VTC en colère contre taxis à moitié satisfaits
Car le décret du 28 décembre n’a pas détourné l’UNT de son principal objectif à long terme : forcer le gouvernement à revenir sur la loi qui autorise l’existence des VTC. « C’est un combat plus long », confie Alain Griset. Mais que son syndicat n’a jamais abandonné. En cause : la baisse du chiffre d’affaire des taxis en 2013. « Certes, on va avoir le droit d’augmenter les tarifs de 3,9%, mais ça sera absorbé par la hausse de la TVA, de 7% à 10%. »
Malgré un décret censé abonder dans leur sens, notamment en renforçant leur exclusivité de maraudage (le droit de prendre en charge des clients « à la volée » sur la chaussée, sans réservation préalable), les taxis sont loin d’être enchantés par ce compromis. De leur côté, les entreprises de VTC comme SnapCar s’indignent, et dénoncent fermement une « distorsion de la concurrence« , soutenus par l’Autorité de la concurrence.
Tiraillé des deux côtés, l’entourage du ministère de l’Artisanat, du Commerce et du Tourisme insiste sur la difficulté d’accommoder les deux parties : « On a dit aux taxis, ‘ok on préserve votre exclusivité de la maraude’, mais on demande 1 000 nouvelles licences ». Créer de nouvelles licences : voilà de quoi agacer lesdits taxis. En augmenter la quantité revient à en faire baisser le prix, alors que les chauffeurs comptent sur la revente de leur licence en fin de carrière pour financer une partie de leur retraite. A Paris, une licence coûtait environ 240 000 euros en 2012.
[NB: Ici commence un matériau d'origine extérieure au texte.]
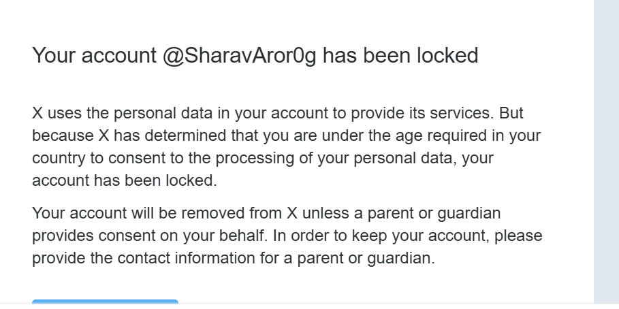Click "Your account will be removed from X"
Viewport: 619px width, 309px height.
click(x=165, y=213)
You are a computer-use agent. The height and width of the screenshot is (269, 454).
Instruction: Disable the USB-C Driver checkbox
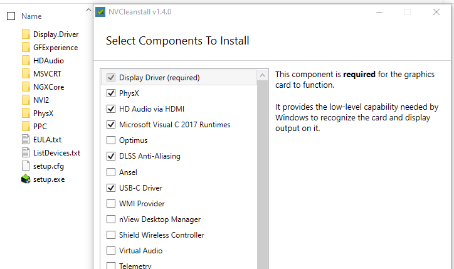(x=111, y=187)
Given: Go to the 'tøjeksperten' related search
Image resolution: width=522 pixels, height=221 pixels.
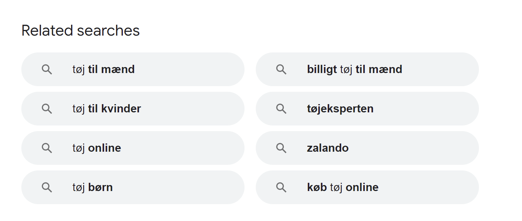Looking at the screenshot, I should (x=340, y=109).
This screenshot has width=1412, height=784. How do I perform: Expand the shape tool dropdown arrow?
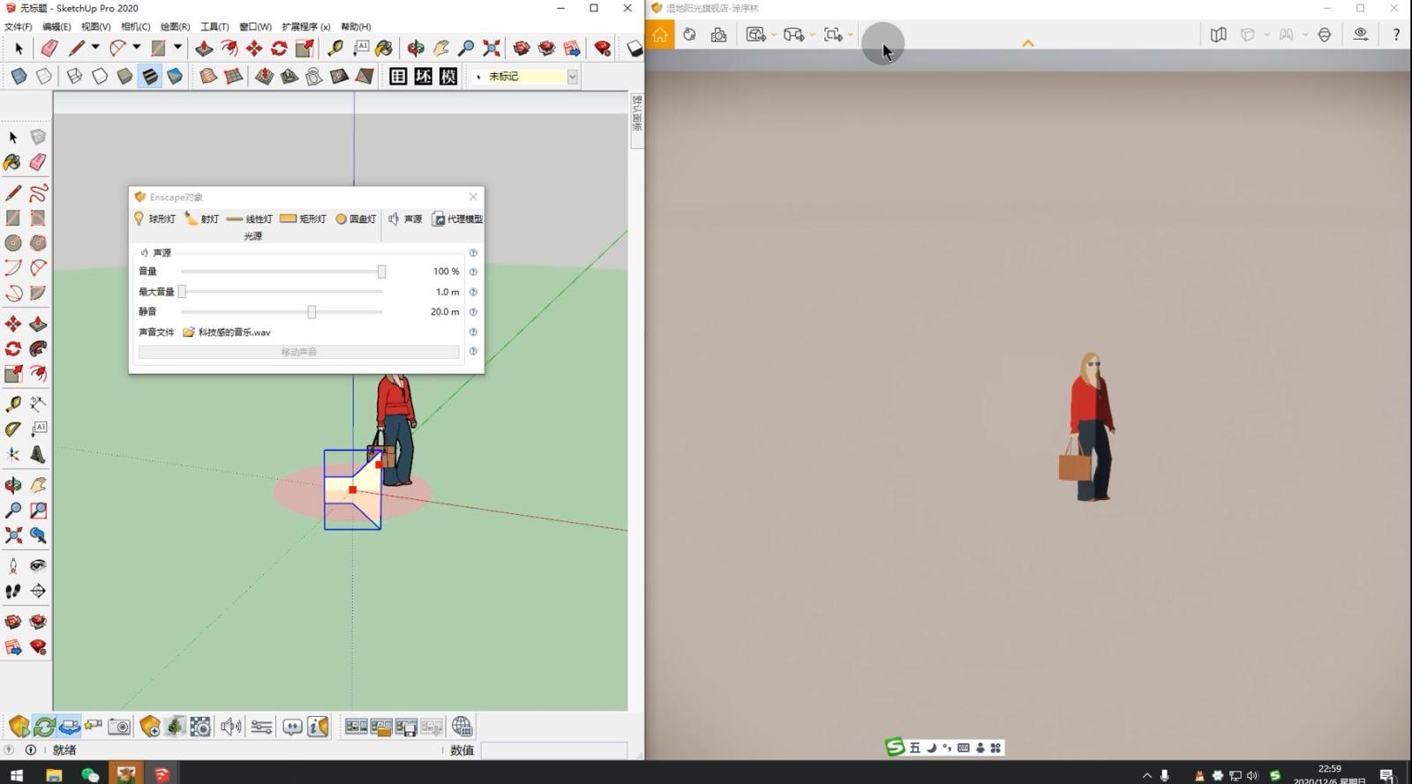click(177, 48)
Pas d’autres solutions modérées
D’autres solutions plus radicales étaient évidemment envisageables. La plus extrême, souhaitée par les taxis, est de revenir sur la loi de 2009 et interdire tous les VTC. Refus évident de ces derniers, mais aussi du ministère. « L’objectif du gouvernement n’est pas de mettre fin aux VTC. On ne veut pas tuer une activité qui représente des emplois. Que ferait-on de ceux qui ont déjà acheté des voitures, par exemple ? », confie l’entourage de la ministre Sylvia Pinel.
Une solution aurait été de ne toucher à rien et faire jouer la concurrence entre les taxis et les VTC. Refus des taxis, qui se sentent trompés sur le marché de la réservation préalable.
Au lieu de trancher fermement en faveur de l’un ou de l’autre, le ministère de l’Intérieur et celui de l’Artisanat, du Commerce et du Tourisme, ont finalement choisi la solution la plus tiède, satisfaisant quasiment aussi peu l’une partie que l’autre. Un numéro d’équilibriste aussi compliqué à exécuter que décevant dans sa réalisation.